Five worldbuilding tricks I learned from the show GRIMM

Grimm’s final season aired a few weeks ago, and there was much lamenting among its fans. People are hoping for a sequel. It was a fun show for those of us who wanted something a little darker than Once Upon A Time. It was a police procedural show where the hero cop is a Grimm. That is, he has the supernatural power to see Wesen–fairytale monsters who live among us in human form. Basically, it was urban fantasy.

Each week, we tuned in to see some new wesen committing some interesting crime, and to see our sleuth figure it out while trying not to reveal his Grimm secrets to the world at large. Over the course of five seasons, friends became enemies, enemies became allies, and layers of intrigue are slowly revealed as the Royals (the princes and princesses of fairytale fame) try to take over the world. Yet somehow, the human populace at large remains unaware of the wesen subculture, even though their lives are being impacted by the politics of fairytale creatures.
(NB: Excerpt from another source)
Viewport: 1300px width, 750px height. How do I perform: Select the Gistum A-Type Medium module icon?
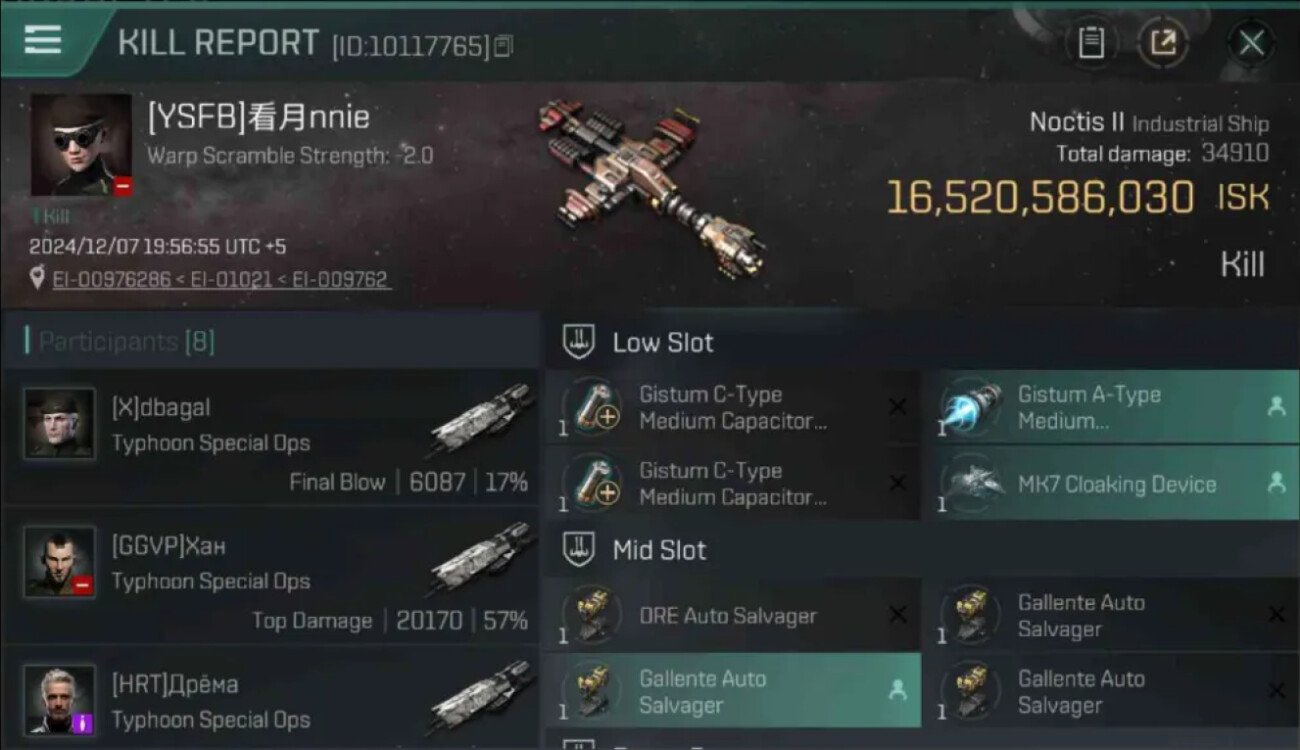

The worldbuilding was great fun for a TV show that pretty much only got off the ground because of the werewolf sidekick. Here’s what I picked up:

If your fairytale monsters live in plain sight, make sure they’re tied tightly to folklore. Ghosts, aliens, Krampus, sewer gators, and the Loch Ness Monster are all various kinds of wesen. Each species has its own motivations and needs that make them sympathetic. For instance, the episode with the aliens mutilating cattle turn out to be a type of bioluminescent wesen whose women have to eat beef ovaries as they get ready to give birth. Oh, and other wesen hunt them for their glowing skin.

blutbad meme

The government makes sense. Over the course of the series, we meet the Wesen Council, a governing body of monsters who make sure that the monsters don’t reveal themselves to humans. The Royals, on the other hand, function like some kind of Austrian mafia. They have far-reaching dealings with humans and their governments. We also meet a secret government organization that tracks the movements of wesen and Royals and tries to neutralize threats.

helloladies-grimm

If your hero has superpowers, make sure they’re explained. Over the course of the series, Nick gains not only the power to see wesen in their true form, but also crazy powers of hearing, strength, and the ability to hold his breath for long periods. But it feels logical, because we see him go through crazy, terrible stuff, and the powers are the side effects of almost being dead. Or something.

Don’t be afraid to jump the shark. Urban fantasy, in particular, seems to revel in this. Whether it’s the wizard in the Dresden books raising a zombie T-rex, or Nick taking off his sunglasses in the middle of a wesen wedding (wesen identify Grimm by their eyes), or a formerly dead character reappearing as a brainwashed superweapon. This genre is all about following the worldbuilding to its logical conclusion. And that means finding the most bonkers, broken thing you can and slapping the audience in the face with it.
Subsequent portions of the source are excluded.